[Data extracted from a collection]
-- Opening Marker --

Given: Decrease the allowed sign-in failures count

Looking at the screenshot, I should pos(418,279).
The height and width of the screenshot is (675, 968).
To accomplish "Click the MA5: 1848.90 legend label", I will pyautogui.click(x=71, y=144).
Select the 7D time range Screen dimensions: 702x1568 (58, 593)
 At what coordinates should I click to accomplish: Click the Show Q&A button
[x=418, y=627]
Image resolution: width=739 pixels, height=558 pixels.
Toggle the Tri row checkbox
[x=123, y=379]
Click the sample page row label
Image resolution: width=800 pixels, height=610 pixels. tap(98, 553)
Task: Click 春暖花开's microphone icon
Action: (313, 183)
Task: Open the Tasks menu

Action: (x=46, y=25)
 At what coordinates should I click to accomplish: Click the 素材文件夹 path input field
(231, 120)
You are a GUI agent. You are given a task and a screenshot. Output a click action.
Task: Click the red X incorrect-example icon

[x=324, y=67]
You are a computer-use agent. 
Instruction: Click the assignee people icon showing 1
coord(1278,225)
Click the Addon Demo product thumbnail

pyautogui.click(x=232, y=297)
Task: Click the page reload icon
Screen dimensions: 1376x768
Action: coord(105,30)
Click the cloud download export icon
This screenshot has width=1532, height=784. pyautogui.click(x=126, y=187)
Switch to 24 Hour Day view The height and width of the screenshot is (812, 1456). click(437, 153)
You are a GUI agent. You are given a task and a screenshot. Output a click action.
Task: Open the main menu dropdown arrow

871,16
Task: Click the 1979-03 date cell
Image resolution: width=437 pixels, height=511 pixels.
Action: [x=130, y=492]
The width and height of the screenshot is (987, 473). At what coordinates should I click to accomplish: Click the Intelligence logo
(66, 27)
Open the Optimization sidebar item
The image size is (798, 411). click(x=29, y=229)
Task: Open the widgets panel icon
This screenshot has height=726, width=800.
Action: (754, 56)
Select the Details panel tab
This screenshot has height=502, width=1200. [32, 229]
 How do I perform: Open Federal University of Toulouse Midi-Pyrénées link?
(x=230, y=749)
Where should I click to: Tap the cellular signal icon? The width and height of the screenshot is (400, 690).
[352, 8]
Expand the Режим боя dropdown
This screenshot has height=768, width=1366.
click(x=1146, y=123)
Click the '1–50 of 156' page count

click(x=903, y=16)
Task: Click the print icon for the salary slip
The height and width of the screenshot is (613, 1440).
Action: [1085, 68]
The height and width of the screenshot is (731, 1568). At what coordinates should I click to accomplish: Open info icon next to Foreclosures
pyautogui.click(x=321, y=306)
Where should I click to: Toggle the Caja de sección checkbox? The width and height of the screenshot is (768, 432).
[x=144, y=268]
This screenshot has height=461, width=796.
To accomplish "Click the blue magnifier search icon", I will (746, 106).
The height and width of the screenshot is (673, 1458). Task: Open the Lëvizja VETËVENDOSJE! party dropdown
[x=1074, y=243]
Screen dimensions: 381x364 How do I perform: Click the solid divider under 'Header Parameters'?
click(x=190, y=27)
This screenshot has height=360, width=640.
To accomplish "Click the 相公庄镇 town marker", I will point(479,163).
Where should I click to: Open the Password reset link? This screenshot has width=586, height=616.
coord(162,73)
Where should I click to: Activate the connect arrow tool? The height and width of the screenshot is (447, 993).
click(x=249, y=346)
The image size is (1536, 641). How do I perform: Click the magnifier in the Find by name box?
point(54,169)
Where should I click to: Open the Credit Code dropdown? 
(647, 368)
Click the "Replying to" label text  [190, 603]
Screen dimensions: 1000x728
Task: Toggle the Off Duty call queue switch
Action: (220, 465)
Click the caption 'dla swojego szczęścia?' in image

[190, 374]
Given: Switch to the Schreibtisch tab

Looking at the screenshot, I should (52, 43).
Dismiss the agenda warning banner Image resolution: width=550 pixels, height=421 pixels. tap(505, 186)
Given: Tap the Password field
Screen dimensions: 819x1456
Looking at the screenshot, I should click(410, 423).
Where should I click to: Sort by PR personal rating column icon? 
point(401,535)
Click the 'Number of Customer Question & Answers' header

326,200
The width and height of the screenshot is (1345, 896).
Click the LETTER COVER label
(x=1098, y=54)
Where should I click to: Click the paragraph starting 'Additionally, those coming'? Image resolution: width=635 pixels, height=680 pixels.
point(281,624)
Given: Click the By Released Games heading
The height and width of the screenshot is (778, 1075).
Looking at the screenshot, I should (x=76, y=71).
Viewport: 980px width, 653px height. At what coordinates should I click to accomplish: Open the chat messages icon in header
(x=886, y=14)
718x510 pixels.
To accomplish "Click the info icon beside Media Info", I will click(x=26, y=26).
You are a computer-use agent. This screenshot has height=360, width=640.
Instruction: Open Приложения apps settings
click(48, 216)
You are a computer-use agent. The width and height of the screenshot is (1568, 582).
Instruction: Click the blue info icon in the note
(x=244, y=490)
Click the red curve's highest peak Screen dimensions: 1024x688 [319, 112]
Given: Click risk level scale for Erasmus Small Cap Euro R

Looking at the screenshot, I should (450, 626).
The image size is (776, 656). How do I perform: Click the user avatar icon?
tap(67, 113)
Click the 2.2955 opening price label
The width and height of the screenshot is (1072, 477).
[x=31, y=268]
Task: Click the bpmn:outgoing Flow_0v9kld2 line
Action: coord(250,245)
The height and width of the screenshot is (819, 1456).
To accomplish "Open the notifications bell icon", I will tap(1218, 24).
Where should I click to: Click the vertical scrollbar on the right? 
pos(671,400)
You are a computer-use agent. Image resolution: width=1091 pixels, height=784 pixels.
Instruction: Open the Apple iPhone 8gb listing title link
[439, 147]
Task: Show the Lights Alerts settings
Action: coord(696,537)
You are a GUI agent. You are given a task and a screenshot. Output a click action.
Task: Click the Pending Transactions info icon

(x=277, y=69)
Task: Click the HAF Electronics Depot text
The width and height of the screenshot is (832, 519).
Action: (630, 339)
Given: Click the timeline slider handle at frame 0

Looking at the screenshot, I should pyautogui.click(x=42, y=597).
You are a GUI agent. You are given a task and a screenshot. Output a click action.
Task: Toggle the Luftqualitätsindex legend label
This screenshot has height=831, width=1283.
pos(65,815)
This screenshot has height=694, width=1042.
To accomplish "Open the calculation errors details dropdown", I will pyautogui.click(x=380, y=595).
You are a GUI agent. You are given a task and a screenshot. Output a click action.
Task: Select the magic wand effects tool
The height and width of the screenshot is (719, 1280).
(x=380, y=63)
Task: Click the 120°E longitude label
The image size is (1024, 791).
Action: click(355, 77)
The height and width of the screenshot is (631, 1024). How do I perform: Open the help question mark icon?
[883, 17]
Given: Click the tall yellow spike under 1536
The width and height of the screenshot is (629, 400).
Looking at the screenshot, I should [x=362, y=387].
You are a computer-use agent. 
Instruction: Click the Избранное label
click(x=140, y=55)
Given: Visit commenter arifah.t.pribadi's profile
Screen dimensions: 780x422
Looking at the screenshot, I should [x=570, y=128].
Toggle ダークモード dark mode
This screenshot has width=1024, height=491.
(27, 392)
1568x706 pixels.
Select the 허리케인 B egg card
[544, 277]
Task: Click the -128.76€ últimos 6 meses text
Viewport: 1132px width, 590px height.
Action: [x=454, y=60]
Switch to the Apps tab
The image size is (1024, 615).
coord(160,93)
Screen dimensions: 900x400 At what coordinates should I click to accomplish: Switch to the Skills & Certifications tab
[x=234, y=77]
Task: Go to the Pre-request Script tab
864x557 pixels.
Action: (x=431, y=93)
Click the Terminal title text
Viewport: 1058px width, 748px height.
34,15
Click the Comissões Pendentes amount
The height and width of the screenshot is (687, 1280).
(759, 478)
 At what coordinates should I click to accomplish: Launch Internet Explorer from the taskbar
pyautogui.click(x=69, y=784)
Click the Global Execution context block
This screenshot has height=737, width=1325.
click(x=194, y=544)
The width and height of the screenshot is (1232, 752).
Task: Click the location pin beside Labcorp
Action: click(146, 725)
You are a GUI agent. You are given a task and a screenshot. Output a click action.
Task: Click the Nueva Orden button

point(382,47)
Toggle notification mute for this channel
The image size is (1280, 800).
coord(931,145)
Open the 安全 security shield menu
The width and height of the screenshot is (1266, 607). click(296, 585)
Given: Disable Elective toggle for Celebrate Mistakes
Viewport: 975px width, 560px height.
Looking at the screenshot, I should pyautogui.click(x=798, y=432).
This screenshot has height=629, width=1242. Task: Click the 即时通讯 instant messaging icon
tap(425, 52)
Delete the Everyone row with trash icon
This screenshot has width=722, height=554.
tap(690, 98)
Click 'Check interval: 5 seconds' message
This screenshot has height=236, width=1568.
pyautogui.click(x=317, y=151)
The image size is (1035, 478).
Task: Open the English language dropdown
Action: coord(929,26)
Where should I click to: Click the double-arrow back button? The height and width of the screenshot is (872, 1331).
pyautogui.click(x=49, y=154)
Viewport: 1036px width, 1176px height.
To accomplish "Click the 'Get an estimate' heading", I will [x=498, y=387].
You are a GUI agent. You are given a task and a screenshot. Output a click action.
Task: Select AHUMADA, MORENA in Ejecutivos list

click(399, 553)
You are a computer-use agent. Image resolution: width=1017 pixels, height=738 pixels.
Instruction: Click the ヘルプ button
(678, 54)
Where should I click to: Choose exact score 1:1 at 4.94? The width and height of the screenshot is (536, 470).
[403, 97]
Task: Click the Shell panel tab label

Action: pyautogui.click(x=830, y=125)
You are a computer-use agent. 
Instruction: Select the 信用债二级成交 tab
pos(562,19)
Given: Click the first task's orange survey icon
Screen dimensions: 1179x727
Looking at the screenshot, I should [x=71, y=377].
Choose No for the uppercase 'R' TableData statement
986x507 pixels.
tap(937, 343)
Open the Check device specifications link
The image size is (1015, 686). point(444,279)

-- Closing Marker --

[Problem requirements] In the entries above, the lines from the one bearing "This screenshot has height=236, width=1568." up to and including the one bearing "You are a computer-use agent. Image resolution: width=1017" should be transcribed exactly; no other line is wanted.

[Answer for the task]
This screenshot has height=236, width=1568.
pyautogui.click(x=317, y=151)
The image size is (1035, 478).
Task: Open the English language dropdown
Action: coord(929,26)
Where should I click to: Click the double-arrow back button? The height and width of the screenshot is (872, 1331).
pyautogui.click(x=49, y=154)
Viewport: 1036px width, 1176px height.
To accomplish "Click the 'Get an estimate' heading", I will [x=498, y=387].
You are a GUI agent. You are given a task and a screenshot. Output a click action.
Task: Select AHUMADA, MORENA in Ejecutivos list

click(399, 553)
You are a computer-use agent. Image resolution: width=1017 pixels, height=738 pixels.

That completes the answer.